“Phantom Thread” begins with good grooming. That might be praiseworthy and, with another actor, it might perilously border on vanity, but under the careful gaze of director Paul Thomas Anderson (“There Will Be Blood” and “Inherent Vice”), Daniel Day-Lewis is a man imprisoned by ritual. “Phantom Threat” is about the man, his muse and the savior-complex with a twist of masochism.
Set in post-war London in the 1950s, the movie focuses on a renowned high-end London dressmaker, Reynolds Woodcock. Reynolds dresses movie stars, heiresses, socialites, debutants and dames on the wrong side of drink. He is the House of Woodcock’s creative center while his sister, Cyril (Lesley Manville) is the business manager. Oh, the ties that bind! They were taught their craft by their mother who, though dead, hovers over them still connected by the threads of imagination and memory. Reynolds sewed his mother’s wedding dress when she remarried. When she reappears to Reynolds, it is always in that dress that was Reynolds’ first inspiration, but also allegedly a curse on the unmarried women who helped sew it. Those women like Cyril would never marry.
When asked, Reynolds himself will allow, ” I’m certain I was never meant to marry. I’m a confirmed bachelor. I’m incurable.”
Creativity might suffocate under too many restrictions and Reynolds requires a muse. We see the last one at breakfast. She is past her expiration date and Cyril, in a tone that speaks of experience to the point of ingrained habit, tells Reynolds she will take care of this one. Out of pity dyed with impatient efficiency, Cyril claims she doesn’t want to watch the girl hopelessly attempt to win Reynolds’ love back.
Reynolds must, however, find a new muse. To that end, he goes out of London and into the country and picks up a young waitress (Vicky Krieps). She is flattered by his attention. He takes her to fine dining and finally to his country house where he asks her to undress. Yet before any seduction, and the woman, Alma (which in Spanish means “soul”), must be measured and Cyril pops in–unexpected by Alma, but not by Reynolds. Cyril takes down the measurements, ones more detailed than the usual bust-waist-hip vital statistics.
Alma becomes first Reynolds’ muse, then his lover and then an assistant. In this very practical household, everyone must work and Alma sometimes assists with the cooking. Alma gets used to the fine dinners, the fine dresses and yet is not so impressed by the behavior of the rich and boorishly drunk. She is more than a muse, she becomes a protector of the House of Woodcock and seems unaware that her time is coming to an end. When she does, she clings to her dreams because “Reynolds has made my dreams come true. And I had given him what he desires most in return….Every piece of me.”

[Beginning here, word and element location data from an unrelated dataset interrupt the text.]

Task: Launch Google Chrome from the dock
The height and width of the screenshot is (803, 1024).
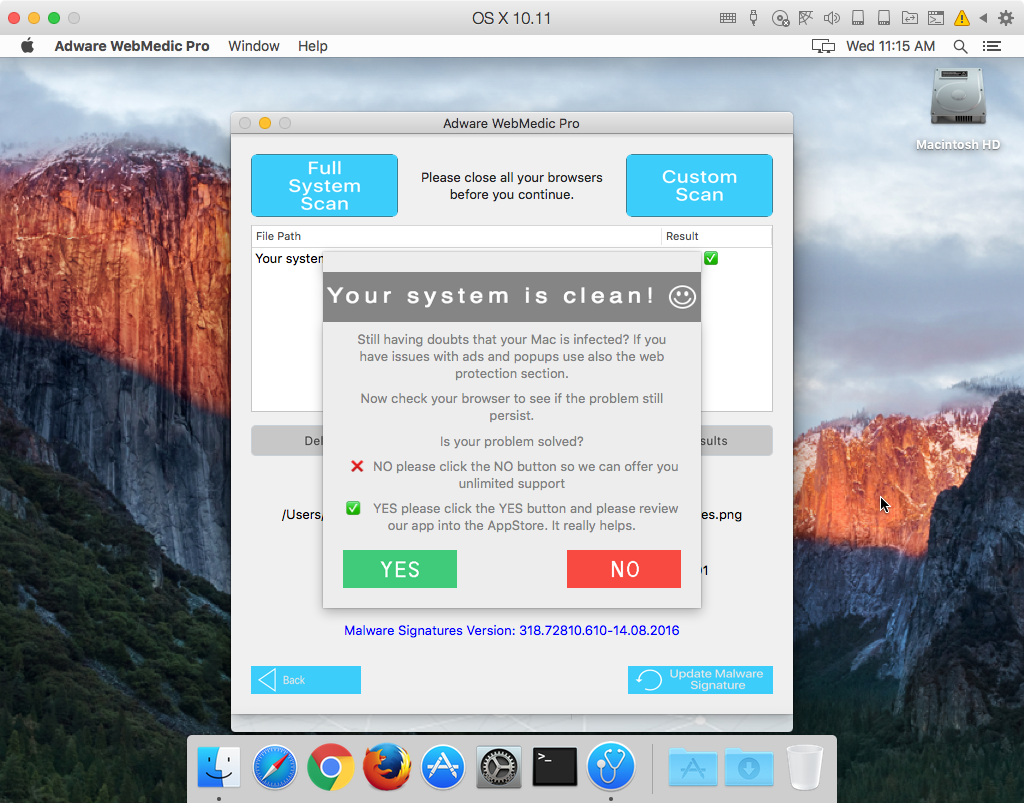Action: 331,767
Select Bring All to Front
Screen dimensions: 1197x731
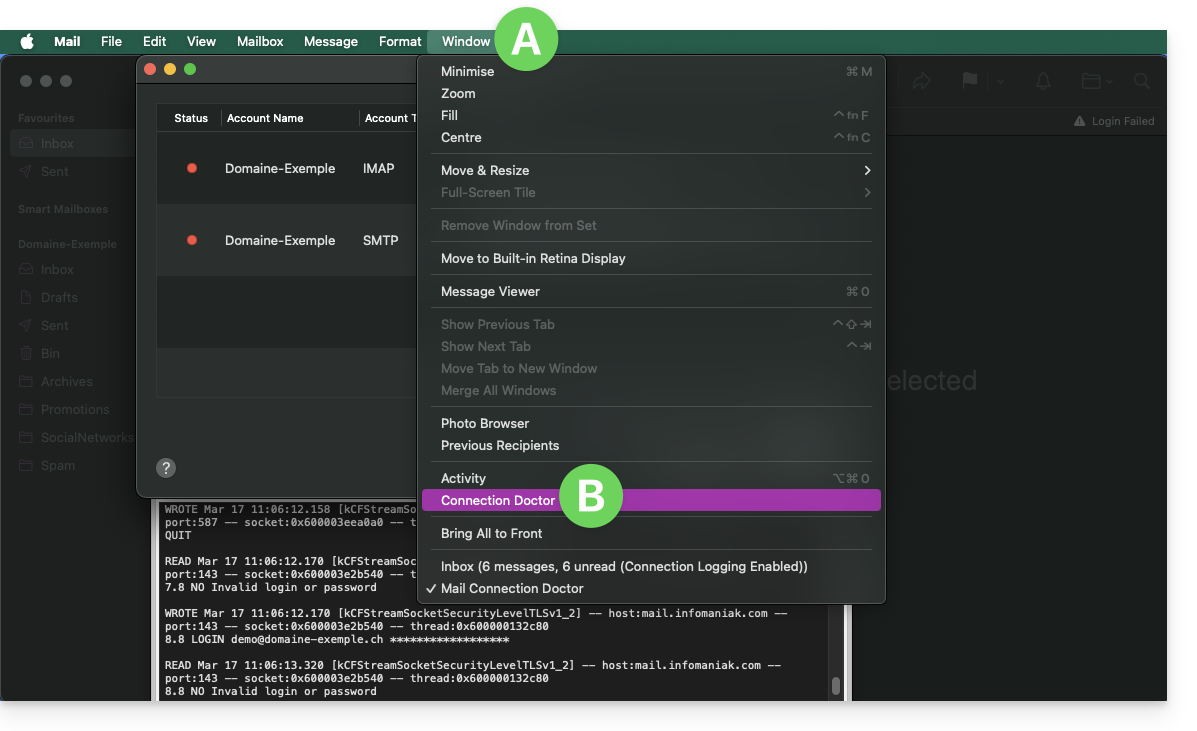coord(491,533)
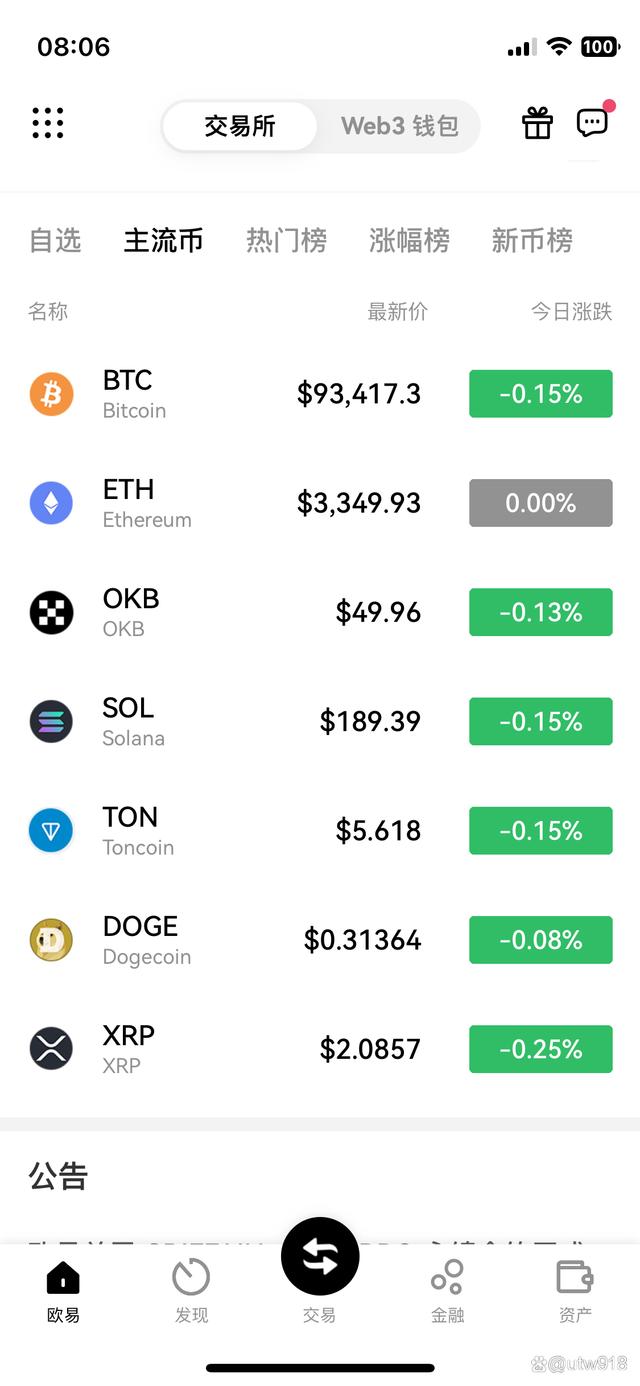Sort list by 今日涨跌 column header
Image resolution: width=640 pixels, height=1386 pixels.
(x=571, y=312)
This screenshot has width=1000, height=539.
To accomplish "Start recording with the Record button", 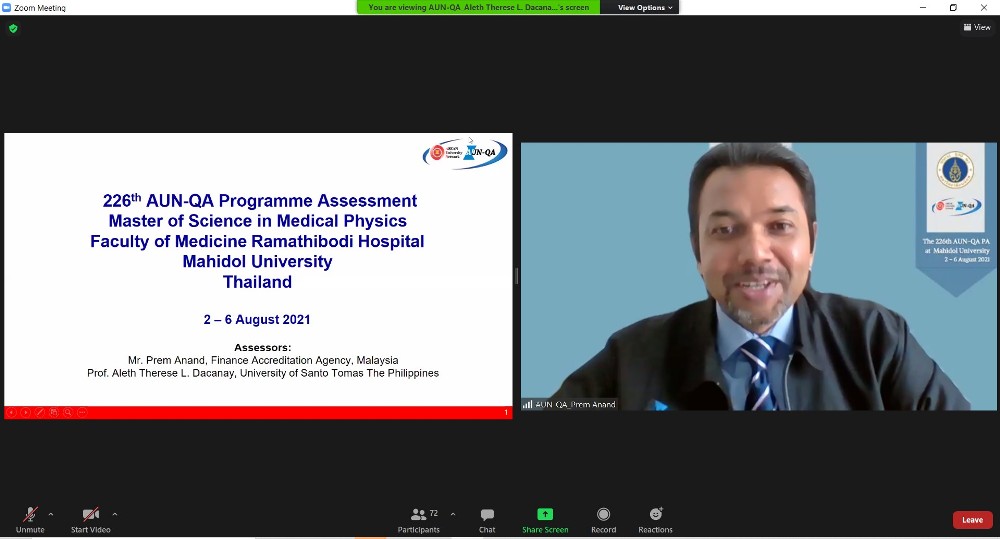I will pos(603,515).
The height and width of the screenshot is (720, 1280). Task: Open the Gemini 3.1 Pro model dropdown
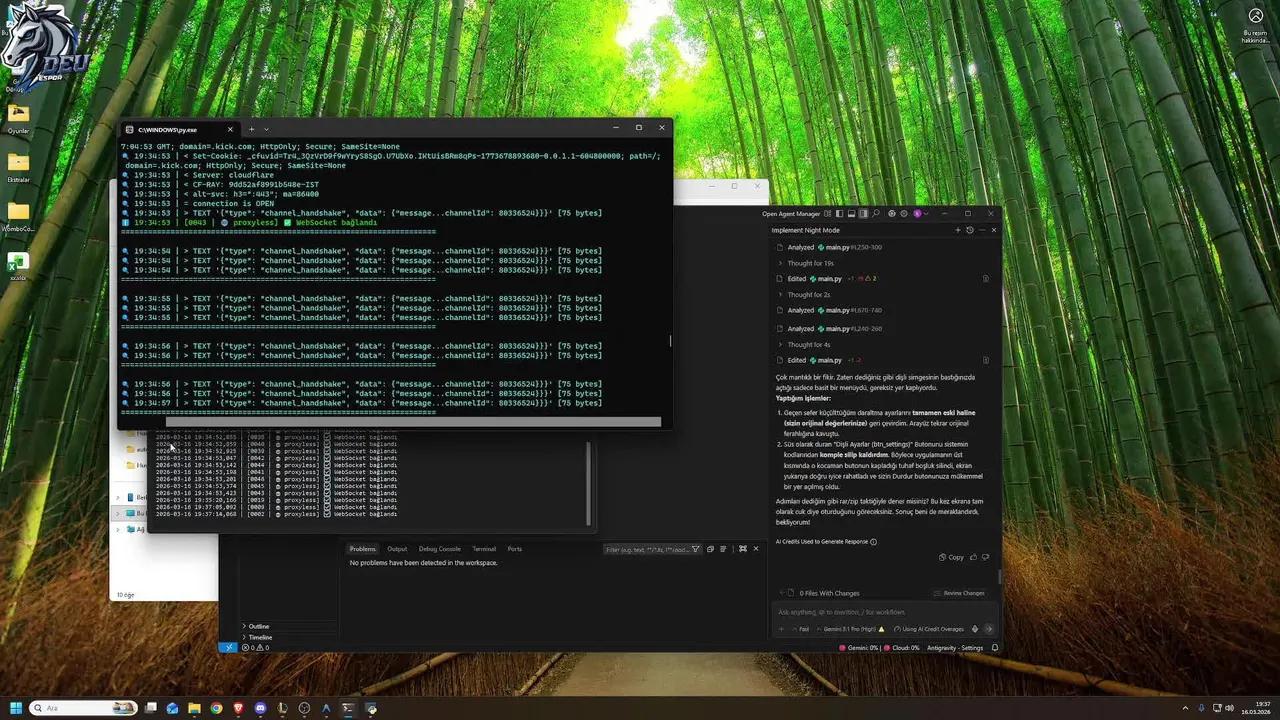point(852,629)
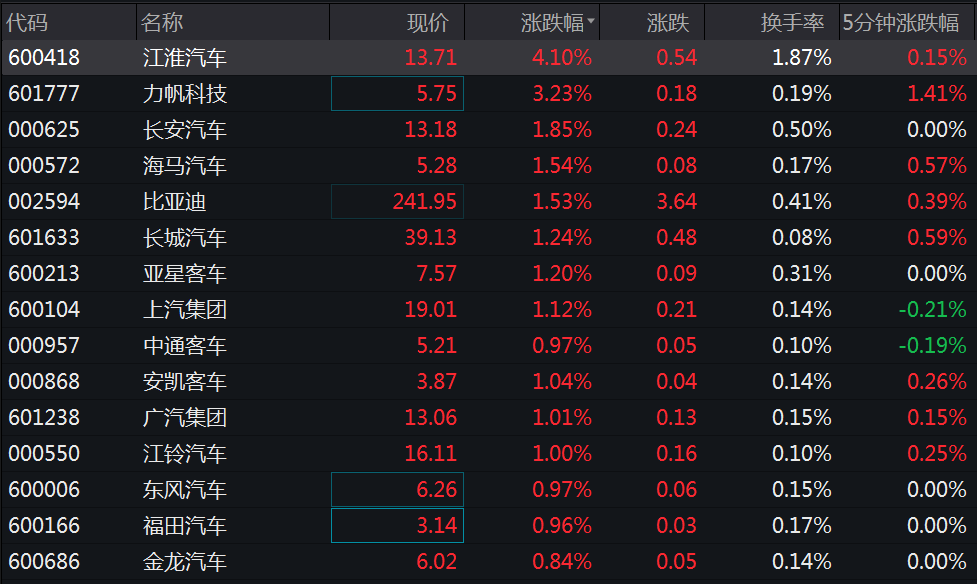Click the boxed 6.26 price of 东风汽车

click(398, 489)
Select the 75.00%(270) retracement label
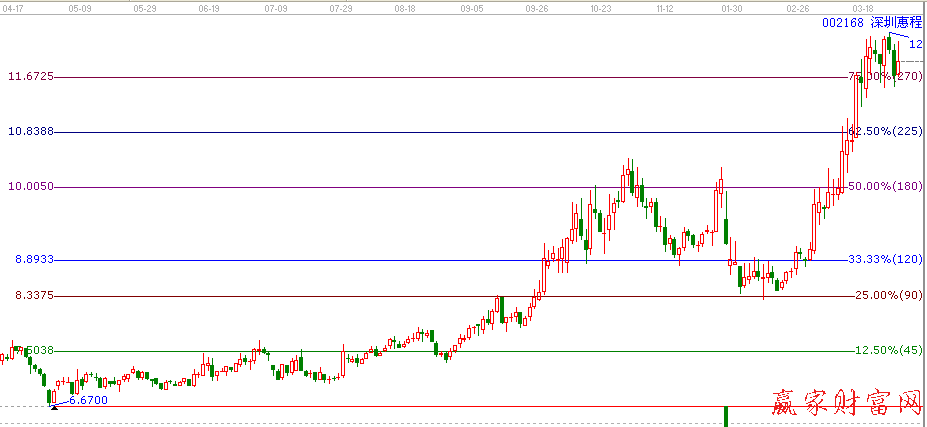 coord(884,76)
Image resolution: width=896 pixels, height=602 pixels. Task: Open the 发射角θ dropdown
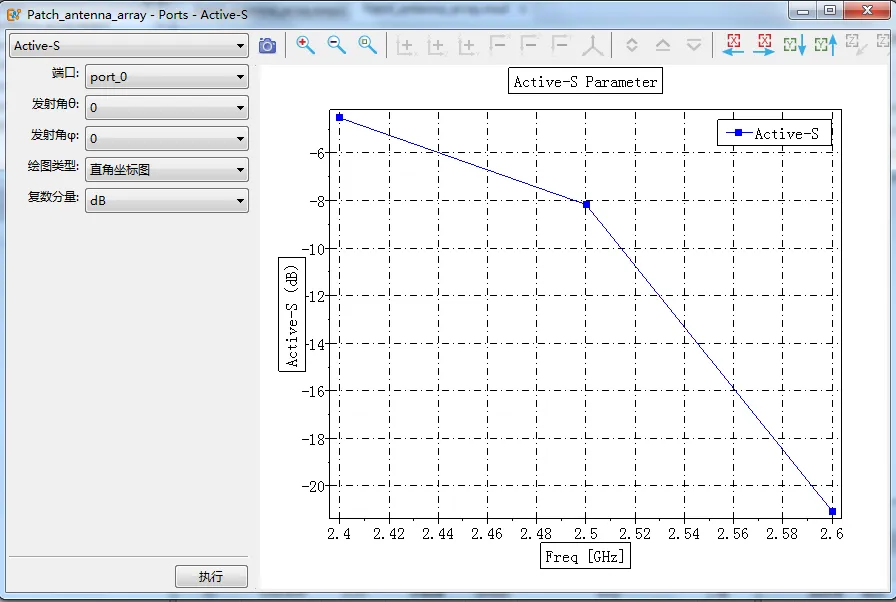(x=167, y=108)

From Jonny Greenwood’s music, to the direction, writing and cinematography by Anderson to the editing by Dylan Tichenor to the costumes by Mark Bridges, this is a beautifully made tailored piece about obsession and design. Sewing geeks can appreciate the care of each stitch and detail such as the wedding dress interview. For those who know fine lace (handmade from Europe) or, like myself, made their own wedding dresses, some of the details are swoon-worthy. The soundtrack moves us in what appears to be a period piece of manners and never overtly suggests the psychological drama. That comes as a subtle surprise, but not one unfairly sprung upon the audience. Shouldn’t we always have wondered: What happens when the muse is not amused?
In Anderson’s “Phantom Threat,” the savior complex is pulled from the romance drama where the woman is neither savior or saved and made into something less savory. Have we questioned what the win is for the woman? Anderson provides an answer.
The role of Reynolds Woodcock is a triumph for Daniel Day-Lewis and together with Lesley Manville and Vicky Krieps a creepy ménage à trois has been sewn together. There will be no blood, but there will be maneuvering for control like a Machiavellian minuet. “Phantom Thread” is both lovely and disturbing and there’s not a note, step or stitch out of place.